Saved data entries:
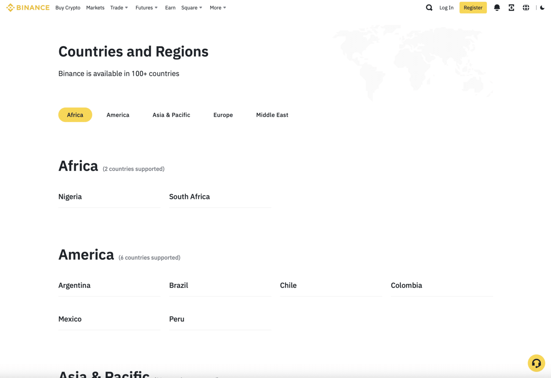Click the app download icon

click(x=511, y=8)
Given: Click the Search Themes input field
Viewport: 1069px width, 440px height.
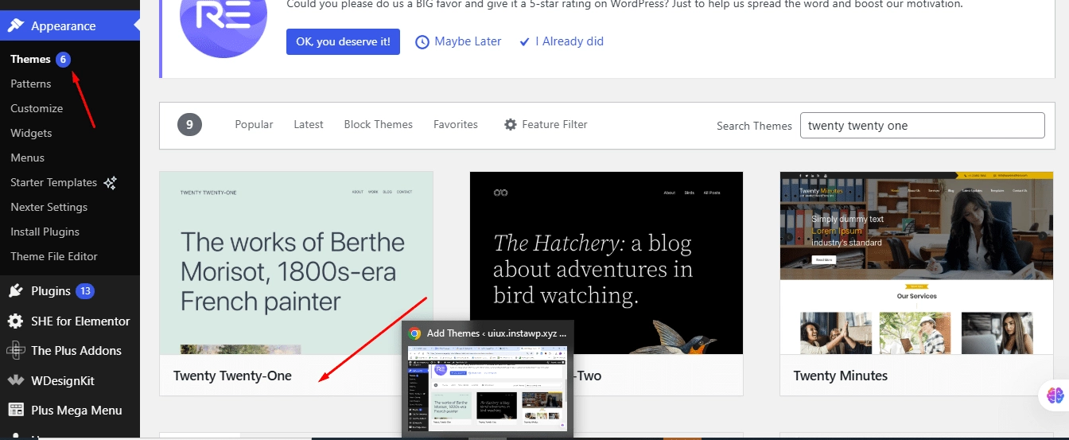Looking at the screenshot, I should (x=922, y=125).
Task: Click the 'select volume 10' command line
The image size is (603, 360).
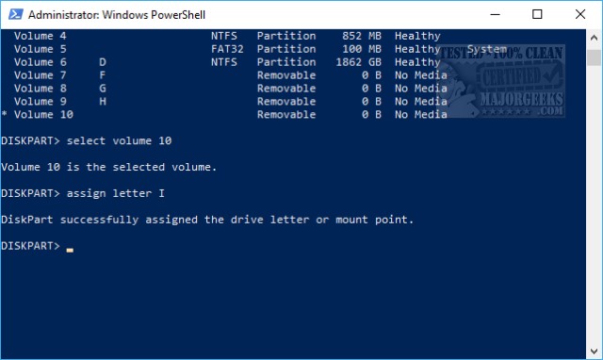Action: click(x=87, y=140)
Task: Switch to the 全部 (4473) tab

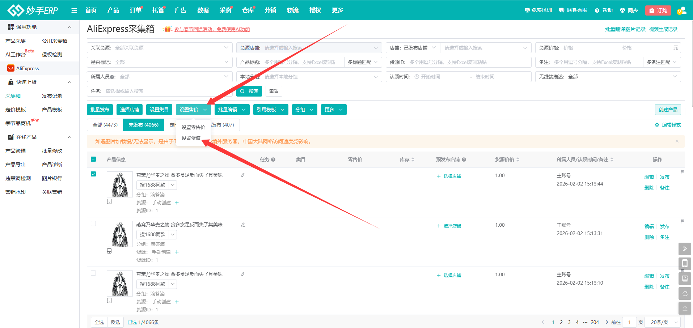Action: click(x=105, y=125)
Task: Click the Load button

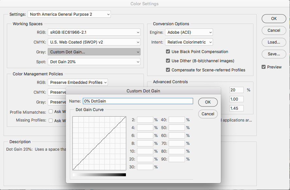Action: [274, 42]
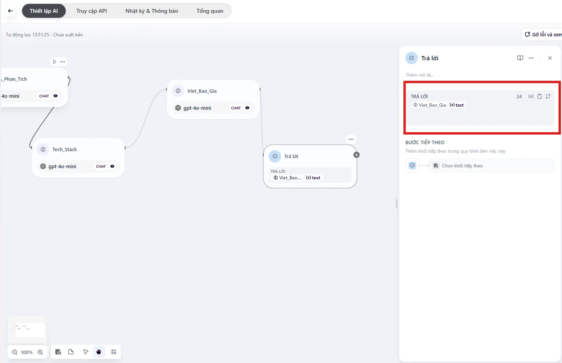Click the organize blocks icon
Image resolution: width=562 pixels, height=363 pixels.
[x=114, y=352]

**HOW TO COMPLETE THIS TASK**
All lines from the one holding "Viewport: 1069px width, 440px height." through the last line of the records need to be copied exactly, both ends included, and the pictures left behind.

**FINISHED TASK**
Viewport: 1069px width, 440px height.
Looking at the screenshot, I should (x=922, y=125).
Task: Click the 'select volume 10' command line
The image size is (603, 360).
Action: click(x=87, y=140)
Task: Switch to the 全部 (4473) tab

Action: click(x=105, y=125)
Task: Click the Load button

Action: [274, 42]
Click the organize blocks icon
Image resolution: width=562 pixels, height=363 pixels.
[x=114, y=352]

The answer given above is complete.